Bash Process Management - ps, kill, top, bg, fg, jobs, nohup
Manage running processes in bash with ps for listing, kill for signaling, top/htop for monitoring, and job control commands for background tasks.
Detailed Explanation
Process Management in Bash
Understanding how to manage processes is critical for system administration and development. Bash provides tools for listing, monitoring, signaling, and controlling processes.
Viewing Processes with ps
The ps command shows information about running processes:
ps aux # all processes with details
ps aux | grep nginx # find specific process
ps aux --sort=-%mem | head -10 # top 10 by memory usage
ps -ef --forest # process tree
ps -u www-data # processes for specific user
Killing Processes
The kill command sends signals to processes:
kill PID # SIGTERM (graceful shutdown, default)

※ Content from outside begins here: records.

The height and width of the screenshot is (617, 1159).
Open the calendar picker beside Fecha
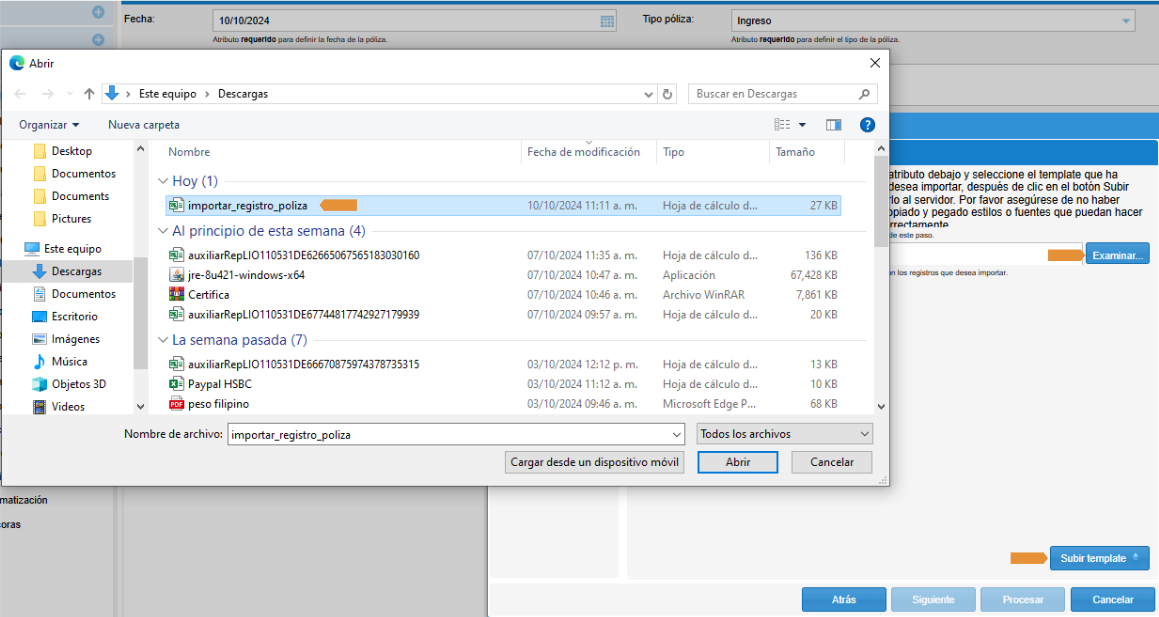[x=607, y=21]
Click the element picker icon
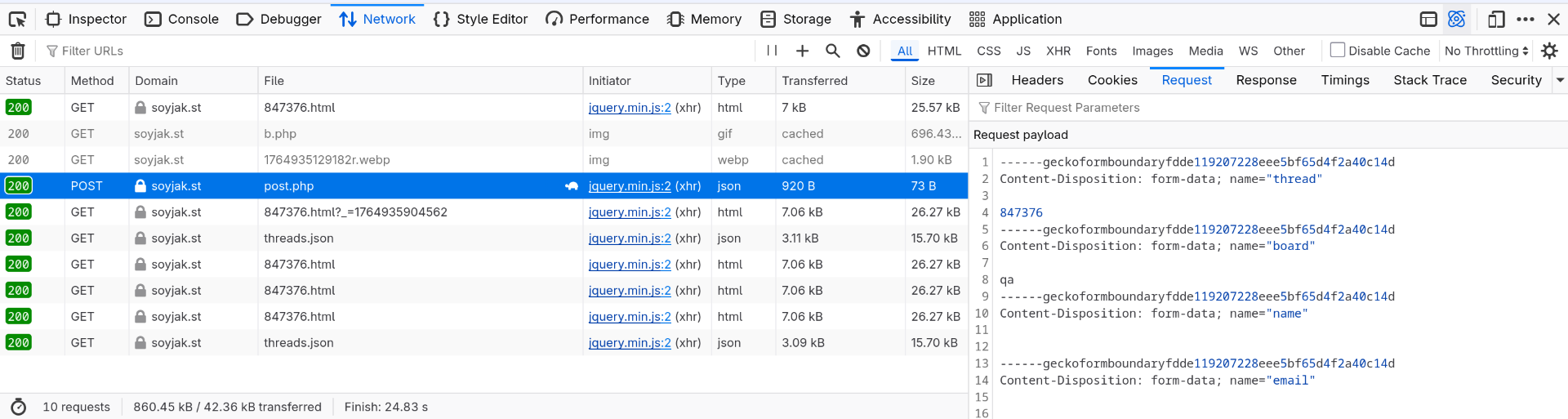The width and height of the screenshot is (1568, 419). [17, 19]
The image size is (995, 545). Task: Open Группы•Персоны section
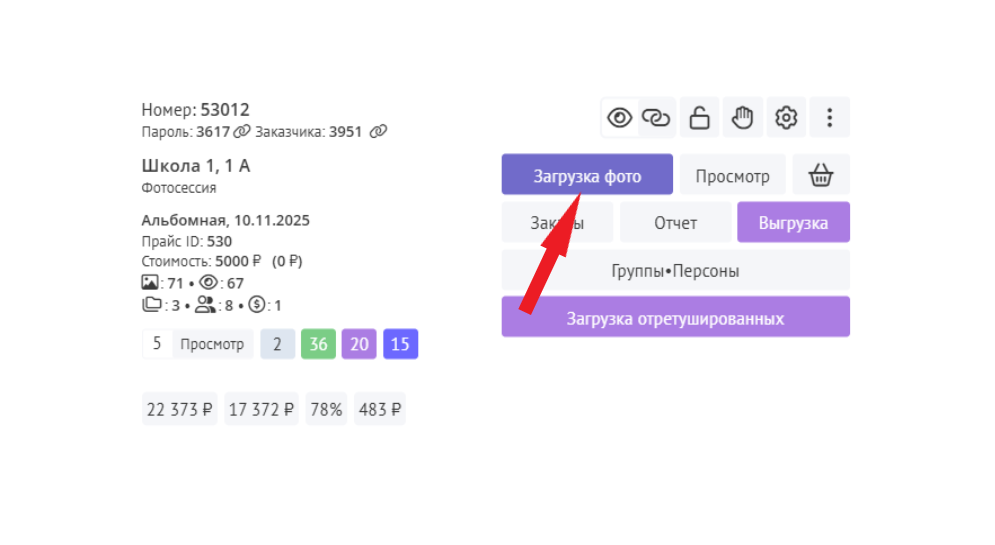click(x=675, y=271)
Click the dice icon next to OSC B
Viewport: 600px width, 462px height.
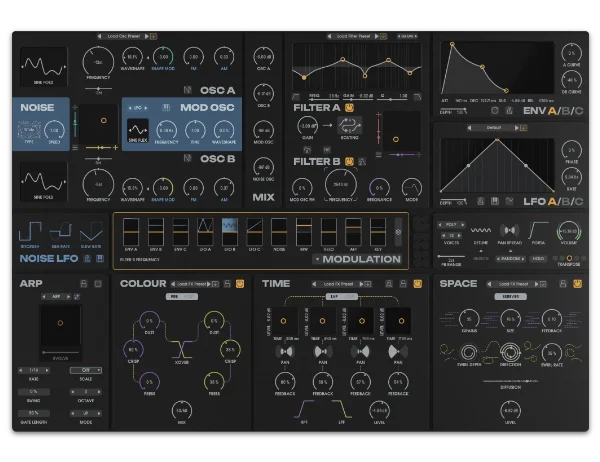pyautogui.click(x=187, y=160)
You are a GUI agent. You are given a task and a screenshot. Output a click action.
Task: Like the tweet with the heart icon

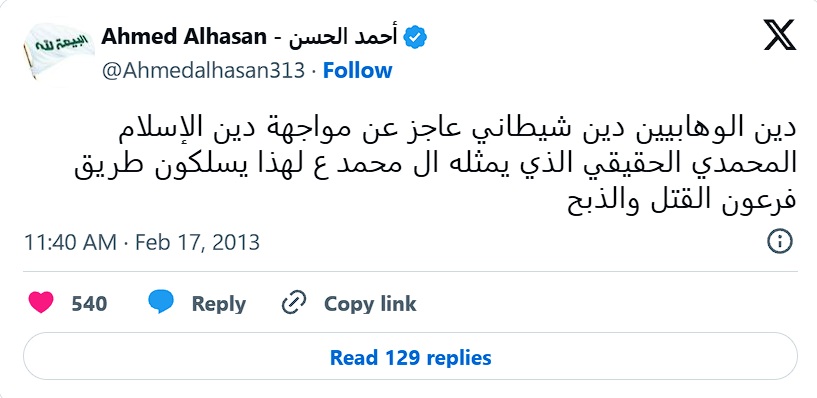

kill -9 PID # SIGKILL (force kill, cannot be caught)
kill -1 PID # SIGHUP (reload configuration)
killall node # kill all processes by name
pkill -f "python app.py" # kill by command pattern
Monitoring with top and htop
top provides a real-time view of system resource usage:
top # interactive process viewer
top -bn 1 | head -20 # one snapshot for scripting
htop # enhanced version (if installed)
Background Jobs
Bash supports running processes in the background:
# Start in background
long_task &
# Suspend and background
# Press Ctrl+Z, then:
bg
# List background jobs
jobs
# Bring to foreground
fg %1
Keeping Processes Running
nohup prevents a process from being terminated when the terminal closes:
nohup ./server.sh > output.log 2>&1 &
disown # remove from shell's job table
Waiting for Processes
# Wait for all background jobs
wait
# Wait for specific PID
wait $PID
# Run commands in parallel and wait
task1 &
task2 &
task3 &
wait
echo "All tasks completed"
Process Substitution for Monitoring
# Watch a command repeatedly
watch -n 2 'ps aux | grep node'
# Monitor specific process
while kill -0 $PID 2>/dev/null; do
echo "Process $PID still running..."
sleep 5
done
echo "Process $PID has exited"
Use Case
Process management skills are essential for server administration, debugging production issues, managing long-running tasks, and building deployment scripts. System administrators use these commands daily to monitor server health, restart services, and troubleshoot resource usage. Developers use them to manage development servers and background tasks.